Stress Testing of Maltese Insurance Undertakings
JULY 08, 2026

         

By Francesco Meglioli - Senior Technical Expert, Financial Stability, MFSA and Rinaldo Busoni - Senior Analyst, Financial Stability, MFSA

The Financial Stability function is pleased to present the “2025 Stress Testing of Maltese Insurance Undertakings – Application of the 2024 EIOPA Insurance Stress Test Narrative to the Maltese Insurance Industry”. This work relates to a stress testing exercise assessing the resilience of Maltese insurance and reinsurance undertakings under a severe but plausible adverse macro-financial scenario.

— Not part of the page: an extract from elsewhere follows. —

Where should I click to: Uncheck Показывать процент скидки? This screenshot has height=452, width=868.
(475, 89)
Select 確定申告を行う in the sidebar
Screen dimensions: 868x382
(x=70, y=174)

The exercise builds on the European Insurance and Occupational Pensions Authority (EIOPA) 2024 Insurance Stress Test framework. While the EIOPA adopts a standard bottom-up approach - where insurance undertakings themselves estimate the impact of adverse economic scenarios, the MFSA application follows a fully top-down methodology, relying on internal modelling and prudential data. The scenario considered reflects a re-intensification of geopolitical tensions alongside persistent supply-side pressures.

The publication provides a comprehensive methodological overview of the adverse scenario and the analytical approach applied, outlining the key steps undertaken. This is complemented by a results section presenting the impact of the stress scenario on the Maltese insurance sector, with a breakdown by insurer type (life, non-life, reinsurance, and composite), while ensuring confidentiality. The analysis assesses the implications for balance sheet positions, capital adequacy, and liquidity conditions under the adverse scenario.

Overall, the Maltese insurance sector demonstrates a solid degree of resilience to a severe macro‑financial shock, with capital and liquidity buffers that are, in aggregate, sufficient to absorb substantial market and inflationary pressures. The results highlight some heterogeneity across business lines: life undertakings appear more exposed to adverse market developments associated with prolonged geopolitical stress, while non‑life undertakings are more significantly affected by sustained inflationary pressures arising from extended supply‑chain disruptions.

Despite the severity of the adverse scenario, the majority of participating undertakings are projected to maintain robust capital positions throughout the stress horizon. From a liquidity perspective, the large stock of readily available liquid assets held by Maltese insurers enables most undertakings to absorb the adverse net cash outflows generated by the shocks, while continuing to preserve sound liquidity profiles.

Nonetheless, pockets of vulnerability remain among smaller and more concentrated undertakings, as well as in segments with stronger market exposure. These findings underline the importance of continued supervisory engagement and close monitoring of risk concentrations and liquidity management practices.

This stress testing exercise complements existing risk monitoring tools embedded within the Financial Stability function and is intended to form an integral component of the broader macroprudential monitoring framework going forward.